Oilsands Quest has also entered into a purchase and sale agreement with an unrelated third-party entity to sell its non-core Eagles Nest asset for CDN$4.4 million. The purchaser has agreed to pay deposits of CDN$300,000 by February 21, 2012 with closing anticipated on or before March 23, 2012. The asset sale is also conditional on Court approval and normal closing conditions and adjustments. There can therefore be no assurance that the sale will be concluded.
The Eagles Nest prospect covers 22,773 acres (9,216 hectares) located in the Athabasca oil sands region northwest of Fort McMurray, Alberta. The property is geographically distant from Oilsands Quest's other oil sands discoveries and largely unexplored.
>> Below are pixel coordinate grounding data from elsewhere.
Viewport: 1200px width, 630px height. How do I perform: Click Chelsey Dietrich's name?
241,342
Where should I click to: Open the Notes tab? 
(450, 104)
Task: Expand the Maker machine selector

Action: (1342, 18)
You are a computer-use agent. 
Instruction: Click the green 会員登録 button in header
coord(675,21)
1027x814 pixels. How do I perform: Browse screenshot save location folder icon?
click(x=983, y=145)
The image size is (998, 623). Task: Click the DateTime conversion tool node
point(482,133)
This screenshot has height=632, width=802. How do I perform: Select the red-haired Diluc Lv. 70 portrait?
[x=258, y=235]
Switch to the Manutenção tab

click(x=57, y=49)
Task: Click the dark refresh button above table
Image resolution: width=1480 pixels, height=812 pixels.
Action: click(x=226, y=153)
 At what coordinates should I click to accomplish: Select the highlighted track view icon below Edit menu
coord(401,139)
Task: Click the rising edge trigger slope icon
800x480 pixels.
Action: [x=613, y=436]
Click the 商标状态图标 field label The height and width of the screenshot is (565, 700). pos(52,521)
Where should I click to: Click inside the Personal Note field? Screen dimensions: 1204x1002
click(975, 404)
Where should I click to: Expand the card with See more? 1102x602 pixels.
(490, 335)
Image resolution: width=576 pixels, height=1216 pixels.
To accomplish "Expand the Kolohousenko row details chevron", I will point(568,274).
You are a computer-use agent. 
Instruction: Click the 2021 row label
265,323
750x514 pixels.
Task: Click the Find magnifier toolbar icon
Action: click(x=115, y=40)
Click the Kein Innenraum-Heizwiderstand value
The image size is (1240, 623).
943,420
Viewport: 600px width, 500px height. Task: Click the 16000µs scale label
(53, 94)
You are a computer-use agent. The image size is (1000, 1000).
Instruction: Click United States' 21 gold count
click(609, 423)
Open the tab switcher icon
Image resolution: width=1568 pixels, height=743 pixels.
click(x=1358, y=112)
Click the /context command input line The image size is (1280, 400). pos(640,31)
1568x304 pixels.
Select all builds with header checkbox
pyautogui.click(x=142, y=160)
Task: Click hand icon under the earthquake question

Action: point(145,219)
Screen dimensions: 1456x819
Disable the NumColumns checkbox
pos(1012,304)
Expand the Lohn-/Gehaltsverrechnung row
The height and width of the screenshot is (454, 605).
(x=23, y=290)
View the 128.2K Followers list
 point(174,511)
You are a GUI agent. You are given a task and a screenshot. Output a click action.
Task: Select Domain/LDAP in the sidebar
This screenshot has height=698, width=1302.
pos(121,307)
Resource estimates for the property are available on the Company's website.
TD Securities Inc. acted as financial advisor to Oilsands Quest on the sale of Eagles Nest and, as previously disclosed, continues to assist the Company with the ongoing solicitation process.
Oilsands Quest continues to operate under the protection of CCAA with the assistance of a Court-appointed monitor. The Company's common shares remain suspended from trading until either a delisting occurs or until the NYSE permits the resumption of trading.
About Oilsands Quest
Oilsands Quest Inc. (www.oilsandsquest.com) is exploring and developing oil sands permits and licences, located in Saskatchewan and Alberta, and developing Saskatchewan's first commercial oil sands discovery. It is leading the establishment of the province of Saskatchewan's emerging oil sands industry.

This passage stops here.